Introducing Business Presentations to Non-Native Speakers of English: Communication Strategies and Intercultural Awareness
DOI:
https://doi.org/10.13136/2281-4582/2019.i13.287Keywords:
Linguistics, BELFAbstract
For fourteen years, students enrolled in the Master Program in English Language for International Trade have had to cope with the use of English as a Lingua Franca in business settings. During this time, lecturers taking part in this program have paid attention to this important area of research from a discursive perspective, observing how students develop promotional presentations in the classroom, always considering that their audience is often formed by non-native speakers for whom English is not their mother tongue. In many instances, companies assume that English is a necessary tool for them in order to clinch a deal with a foreign counterpart, and that only those students who are able to use it appropriately will be able to find a good job in the future, being the global language used in order to work internationally.

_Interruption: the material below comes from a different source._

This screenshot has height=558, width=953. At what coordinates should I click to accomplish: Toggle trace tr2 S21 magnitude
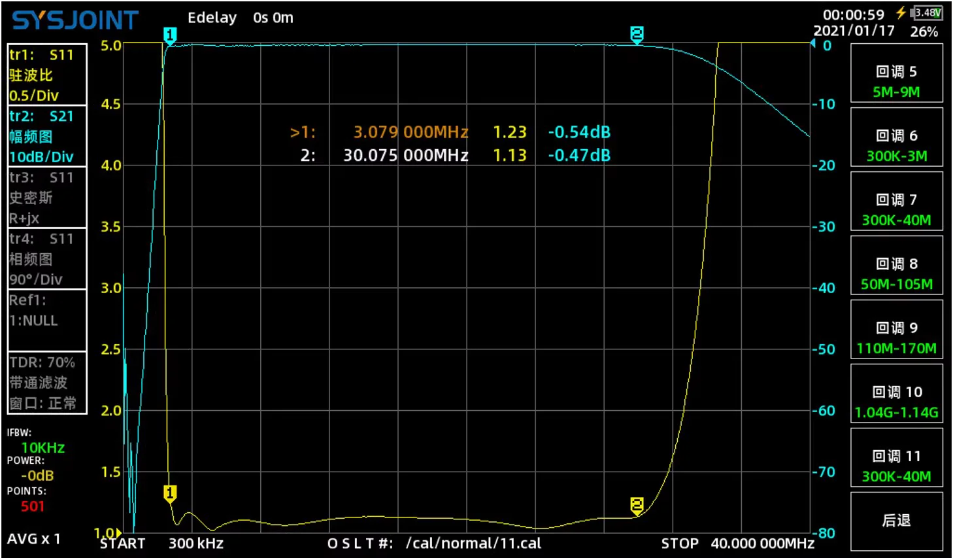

A business presentation is an activity that deserves our study, as presenters have to be wise enough to get the audience’s attention from the very beginning. To do so they use a number of communication strategies, keeping in mind that they will probably be speaking in English in front of some other people who do not speak this language on a daily basis (Palmer-Silveira 2015). They have to understand that the message has to be concise and clear, maximizing their efforts to sound frank and truthful, and overcoming any problem that could arise regarding cultural differences between the person sending out the message and those receiving it.
In this paper, our aim is to analyse the way students introduce themselves and the company they work for to foreign customers, considering all those communication strategies followed, and paying special attention to the way they alter native-speaker norms. To do so we will analyse 81 presentations, all video-recorded in the last five editions of this master’s program (2013-14/2017-18). Students were video-recorded in order to later analyse the kind of multimodal elements used while introducing their presentations. Five elements have been analysed in order to study the type of multimodal resources used by students to perform these presentations. These were a) gaze; b) gestures; c) movements; d) intonation, pace and rhythm; and e) visuals.
Results will show that most students show a clear attitude towards intercultural awareness, understanding that clarity, simplicity and some basic communication strategies can help them deliver their message more appropriately to a non-native audience. That initial part of the presentation establishes the contact between sender and receivers, and the use of adequate strategies to communicate the message will help to overcome any intercultural problem.